§ **EXERCISE INSTRUCTIONS**:
Repeat only the lines from the one containing "Given: Click the" to the final line below, exactly as they read, and leave every picture out.

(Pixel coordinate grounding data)
=====
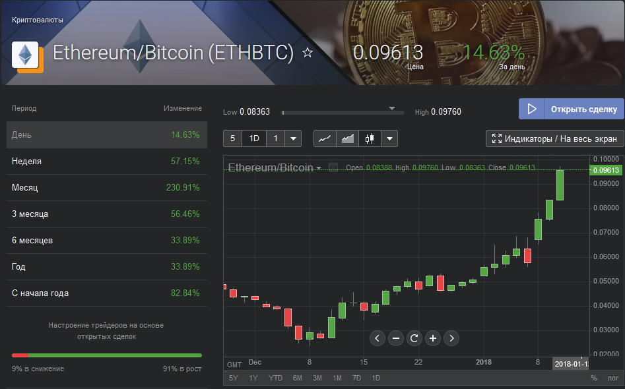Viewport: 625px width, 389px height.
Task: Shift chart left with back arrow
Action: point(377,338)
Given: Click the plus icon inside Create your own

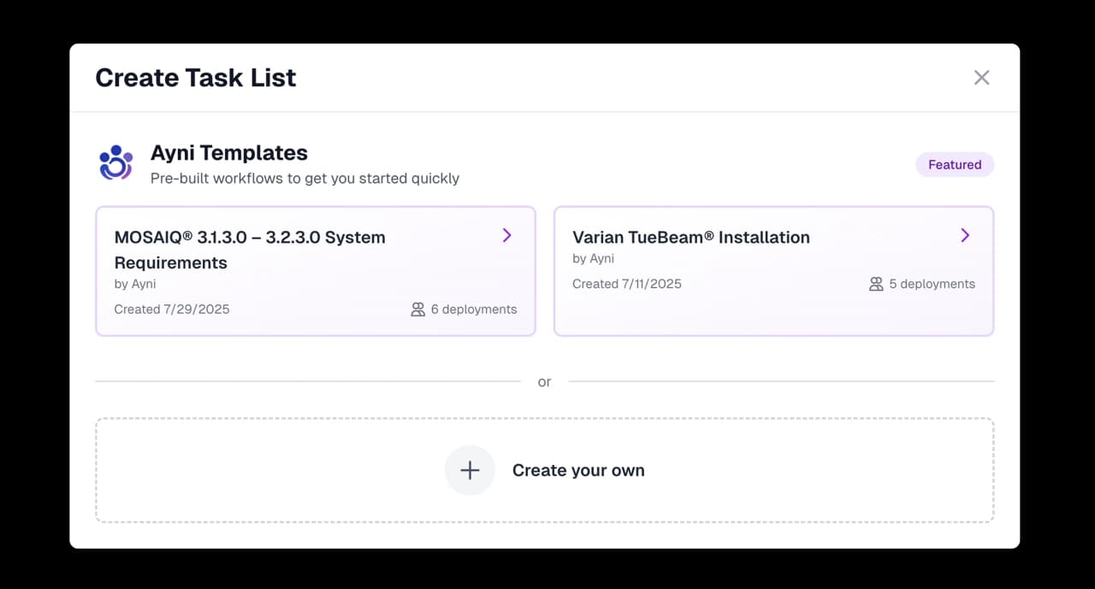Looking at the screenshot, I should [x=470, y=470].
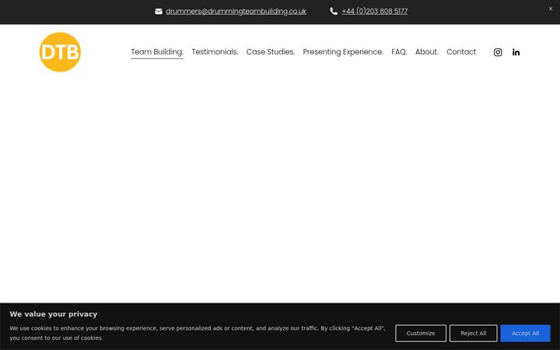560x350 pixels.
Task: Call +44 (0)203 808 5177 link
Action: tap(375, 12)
=====
§ **RESULT OF THE EXERCISE**:
Given: Click the plus icon inside Create your own

Looking at the screenshot, I should [x=470, y=470].
560x350 pixels.
Task: Call +44 (0)203 808 5177 link
Action: tap(375, 12)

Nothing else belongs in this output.